Кармазин обвёл всех интересующихся весёлым досугом печальным взглядом и нерешительно пожал плечами. И старшие товарищи поняли, что инициативы ждать от именинника не стоит. Но было поздно! Настрой – сегодня «вмазать» – прочно засел в отчаянных головах рядового и младшего командного состава второго отделения ремонтно-механического взвода автороты отдельной ОДШБР (отдельной десантно-штурмовой бригады, на всякий случай).

– Окончить приём пищи! Личному составу на выход! – срывающимся сопрано прогундосил дежурный по столовой прапор в белой тужурке, проходя быстрым шагом в сторону выхода из помещения солдатской столовой.

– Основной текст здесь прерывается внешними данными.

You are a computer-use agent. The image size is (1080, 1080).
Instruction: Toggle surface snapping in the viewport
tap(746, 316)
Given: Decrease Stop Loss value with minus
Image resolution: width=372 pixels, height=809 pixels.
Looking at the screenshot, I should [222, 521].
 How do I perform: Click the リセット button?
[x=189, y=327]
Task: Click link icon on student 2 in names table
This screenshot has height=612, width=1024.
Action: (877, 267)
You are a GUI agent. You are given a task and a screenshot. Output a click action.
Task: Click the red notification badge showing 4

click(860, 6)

– Зае… твоя пища! Когда еда будет? – крикнул громким басом в пустую кружку, как в микрофон, Злой.

– Ремонтники! Сучары! Опять вы бузите… Вот доложу комбригу, будете у меня до дембеля помойные бачки таскать! – подпрыгивал мелкий ростом прапор, пытаясь угадать, кто захотел еды вместо пищи.

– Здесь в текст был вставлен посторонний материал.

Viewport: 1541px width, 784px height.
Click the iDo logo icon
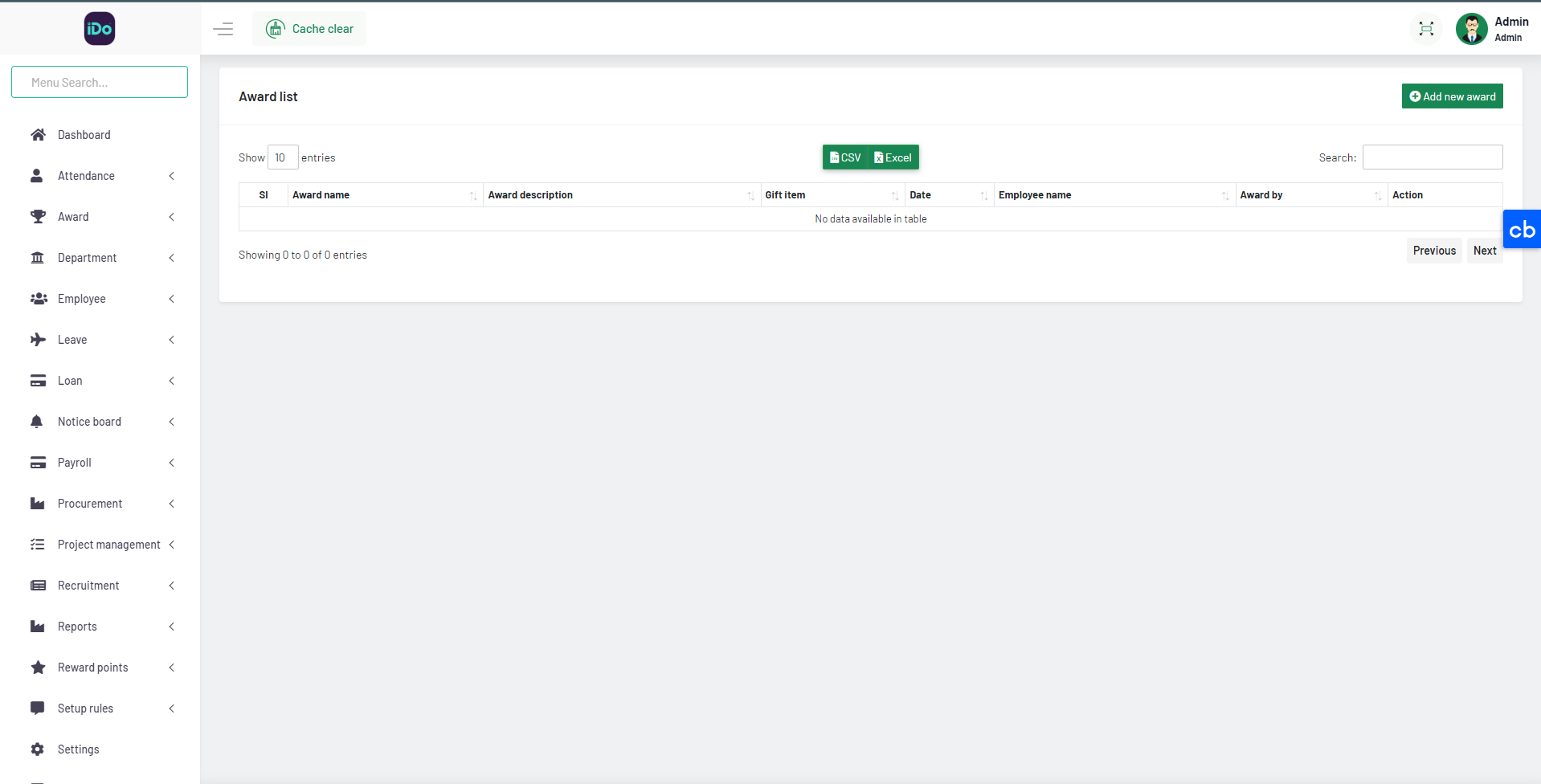(100, 29)

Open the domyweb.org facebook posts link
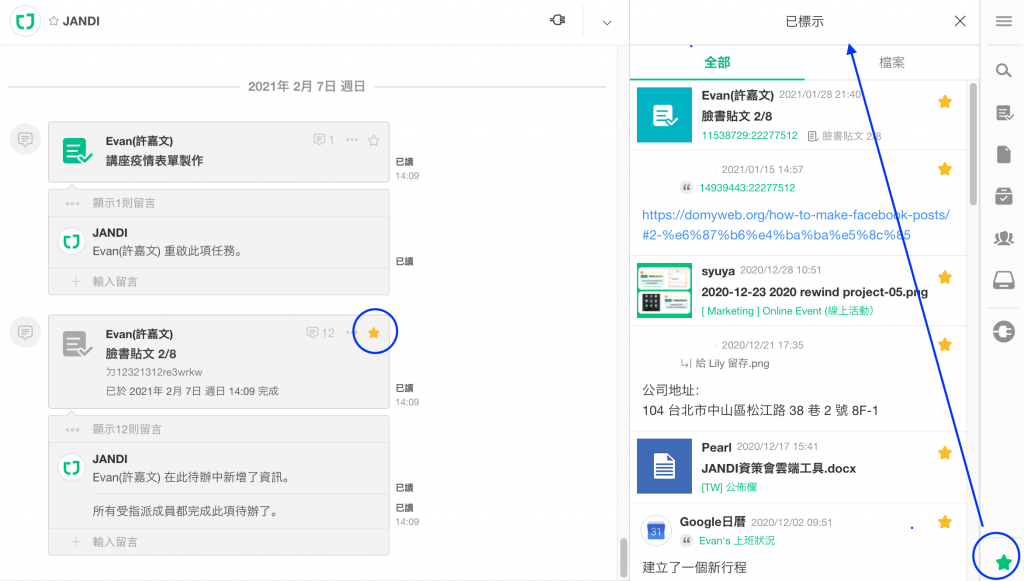(x=795, y=225)
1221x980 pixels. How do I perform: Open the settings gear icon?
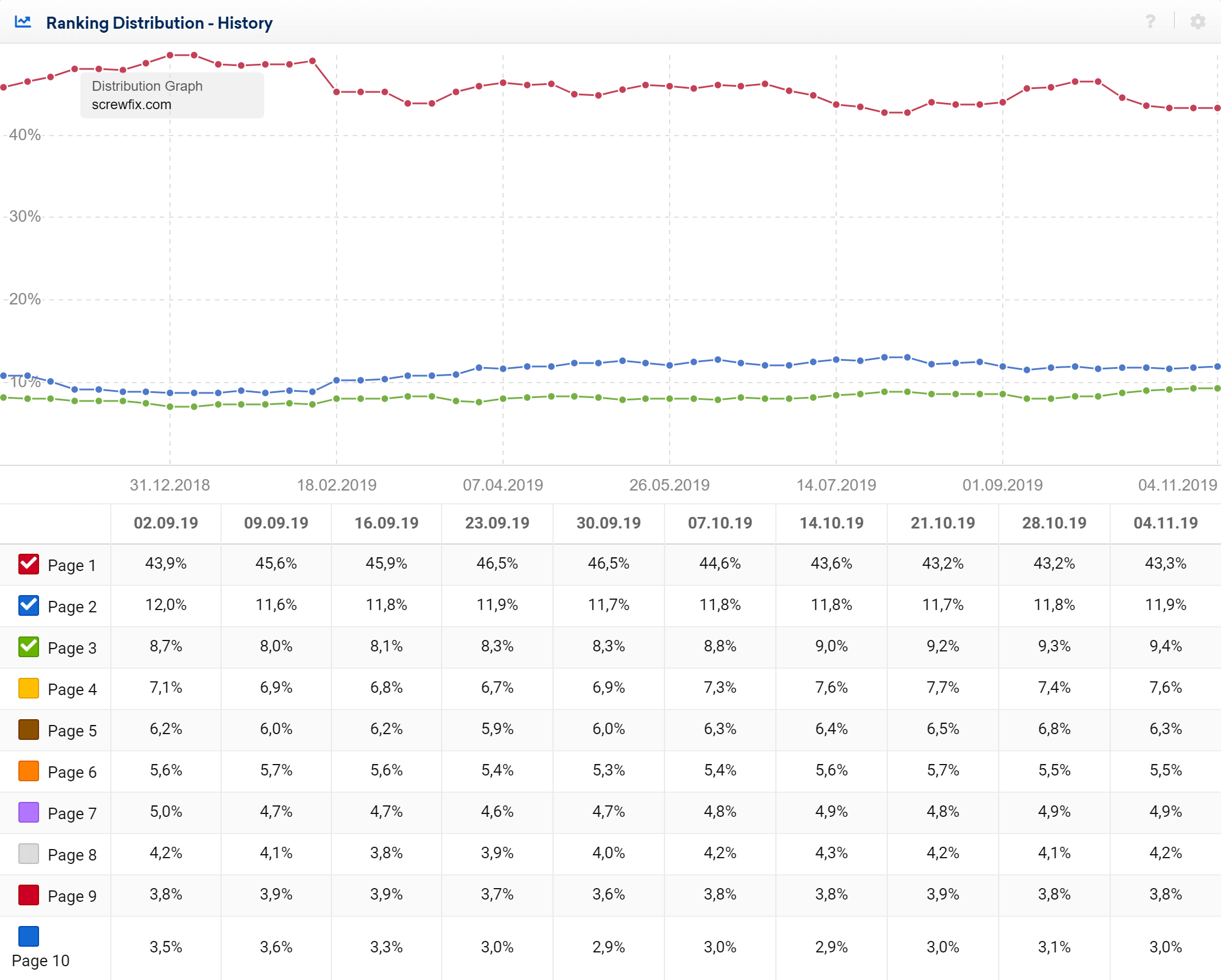tap(1197, 22)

Полета молодых, смазанных сливочным маслом глоток, кто баритоном, кто тенором, заливались безудержным смехом, радуясь началу нового дня в календаре под названием «суббота». Какие помойные бачки, прапор? А кто будет чинить потёкшие радиаторы, менять раскуроченные минами мосты, наваривать заплаты на пробитую броню «бэтэров» и прочей, якобы бронированной техники? Эти парни не шли в атаки, не сидели в засадах, не прыгали с «вертушек» с высоты второго этажа с полной выкладкой, как ТЕ ДРУГИЕ. Они просто «пахали»! В три смены! Со слипающимися от хронического недосыпа глазами, с вечно разбитыми в кровь пальцами, локтями и коленками. С въевшимися в кожу, казалось, навсегда, машинным маслом и нагаром выхлопных газов. Они делали всё, что от них зависело, чтобы ТЕ ДРУГИЕ сохранили силы, были защищены по максимуму и остались живы. Вот так как-то!

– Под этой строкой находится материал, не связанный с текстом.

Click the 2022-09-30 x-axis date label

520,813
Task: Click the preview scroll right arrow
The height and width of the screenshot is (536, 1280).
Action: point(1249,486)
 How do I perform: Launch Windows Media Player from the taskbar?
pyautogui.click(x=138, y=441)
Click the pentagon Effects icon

После «приёма пищи», или как её там, в мастерские шли строем. В колонну по два. Молча. Все искали выход. «А я говорил, надо было бражку ставить. Ну и что, что воняет… Между бочек с соляркой поставили, хрен бы кто унюхал», – рационально думал Мартын. «Надо как-то в санчасть отпроситься. Там Санёк, земеля мой из ростовского детдома, санитаром. Шкалик шила точно нальёт. Нужно по пальцу молотком садануть, чтобы кровь хлестанула. Отпустят, куда денутся!» – убеждённо мыслил Шиша, рассматривая на ходу пальцы на левой руке. Выбирал, какой не так жалко.

– Пряник! – как бы про себя, но очень громко сказал командир отделения младший сержант Еремеев.

Раз-два, как по команде приставили ноги бойцы, остановившись, и почти синхронно повернулись налево. Фронтом к своему командиру.

– Точняк! Если Пряника в долю возьмём, он всё и организует, – облегчённо выпалил Мартын.

– Только нужно приглядывать за этой падлой. В разнос пойдёт, фиг остановишь, – вспоминая крайнее совместное с Пряником мероприятие, отозвался Шиша.

– Мартын, веди людей в мастерские, а я Пряника подожду. Он в столовке зацепился за чьё-то ухо, трындит, как всегда. И только так, пацаны, по рабочим местам и шёпотом, – предупредил всех на всякий случай Злой.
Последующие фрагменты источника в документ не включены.